The Click-Through Story
The most striking metric is the click-through curve. The old site averaged about 3 clicks per day, mostly from branded "Alpine Lakes Lodge" searches. After launch, daily clicks climbed steadily through week one (4–6 per day), spiked in week two as Google began ranking the new accommodation and event pages (10–16 per day), and held at the higher level through the end of the measurement window. By the final four days of the window — April 19 through April 22 — the site averaged 14.75 clicks per day, nearly 5x the pre-launch baseline.
What changed? The old site was only visible for people who already knew the property by name.
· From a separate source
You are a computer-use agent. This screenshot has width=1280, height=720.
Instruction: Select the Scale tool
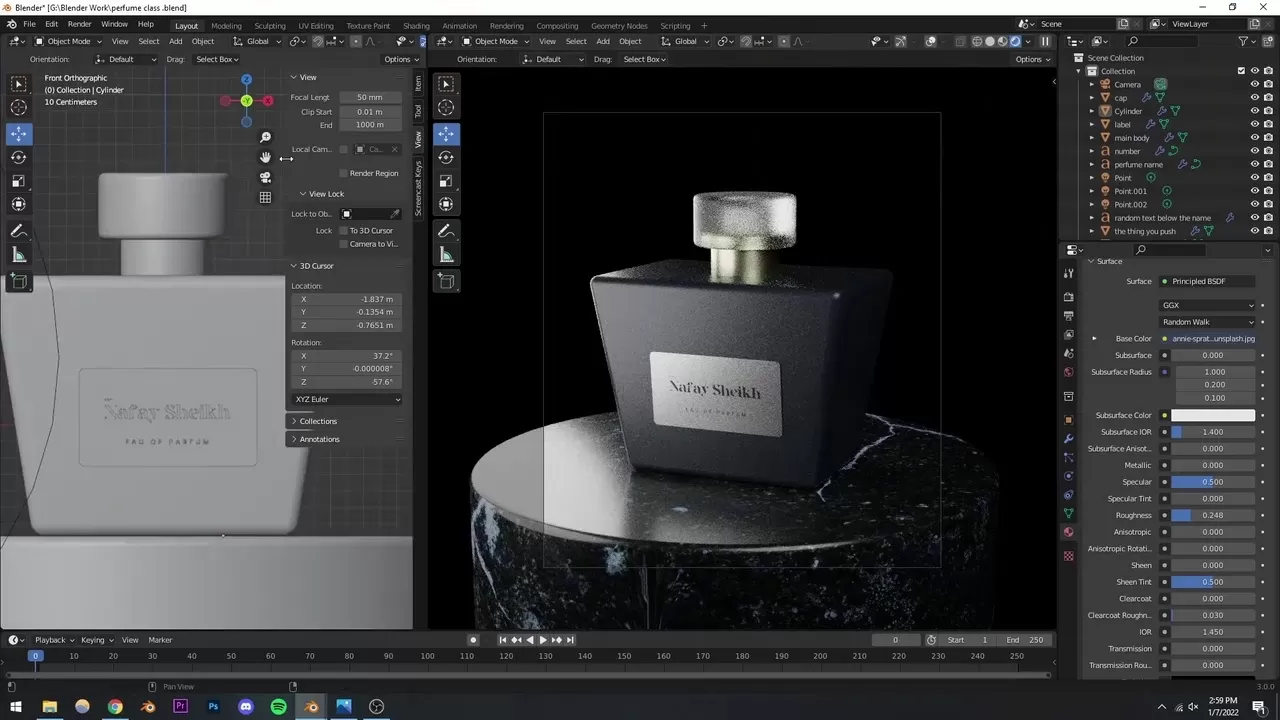19,181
The new site is now appearing for the high-value discovery searches that drive new bookings — searches involving Snoqualmie Pass, Easton, lakefront cabins, tiny home rentals, and event venue queries that the old site never showed up for at all.
Position Improvement
Average search position dropped from 15.7 before launch to 13.4 across the full 22 days post-launch — a 15% improvement and a 2.3-position lift. The site is now closing in on the page-1 boundary for its core queries, which is where click-through rates start to compound. The daily chart shows position still bending downward at the end of the window, which means the improvement is not done.
Key Takeaways
- Clicks up 133%, impressions up 130% — the click and impression growth are nearly identical, which means the site is not just earning more visibility but actually converting that visibility into traffic at a healthy rate.
- GA4 sessions up roughly 8x per day — 2.5 sessions per day pre-launch climbed to 19.5 sessions per day post-launch. Across the 22-day window, the new site delivered 429 sessions versus the 54 that the old site's run-rate would have produced.
- Position improved from 15.7 to 13.4 — moving steadily toward page 1, with the daily trend still bending downward.
- Multi-product visibility is landing — the site is now indexable and rankable across all of the property's revenue streams (cabins, tiny homes, the log lodge, RV sites, weddings, corporate retreats), instead of just the brand name.
- Still climbing — every metric is trending upward at the end of the measurement window. We will continue to update this case study as more data comes in.
A Note on the Timeframe
We are publishing this case study at 22 days post-launch because the trend is already clear, but in SEO terms the site is still in its early-indexing phase. Google typically takes 4–8 weeks to fully crawl and evaluate new content pages, and the compounding effects of internal linking and topical authority usually show up later than the initial impressions lift.
What this means in practice: the 130% impressions and 133% clicks figures are real, but they are almost certainly not the ceiling. We expect continued growth in both metrics over the next 60–90 days as the site matures, especially on the longer-tail accommodation and event-venue queries that have not yet reached page 1.
Why It Worked
Alpine Lakes Lodge's results are not unusual — they are what happens when you build a multi-product destination website with SEO as the foundation instead of an afterthought. A property with five accommodation types and four major event use cases needs a separate, properly-optimized URL for each one, not a single generic "book now" page. Combine that with proper schema markup, fast mobile pages, and content written around the searches real travelers actually use, and Google has everything it needs to surface the property for the discovery queries that drive bookings.
Most lodge and venue websites are built on generic templates that look fine but cram every revenue stream onto the same handful of pages. The result is a site that looks decent but is invisible in search results for everything except the brand name. That is the gap we filled here — and 22 days of data is enough to see the growth curve starting to bend.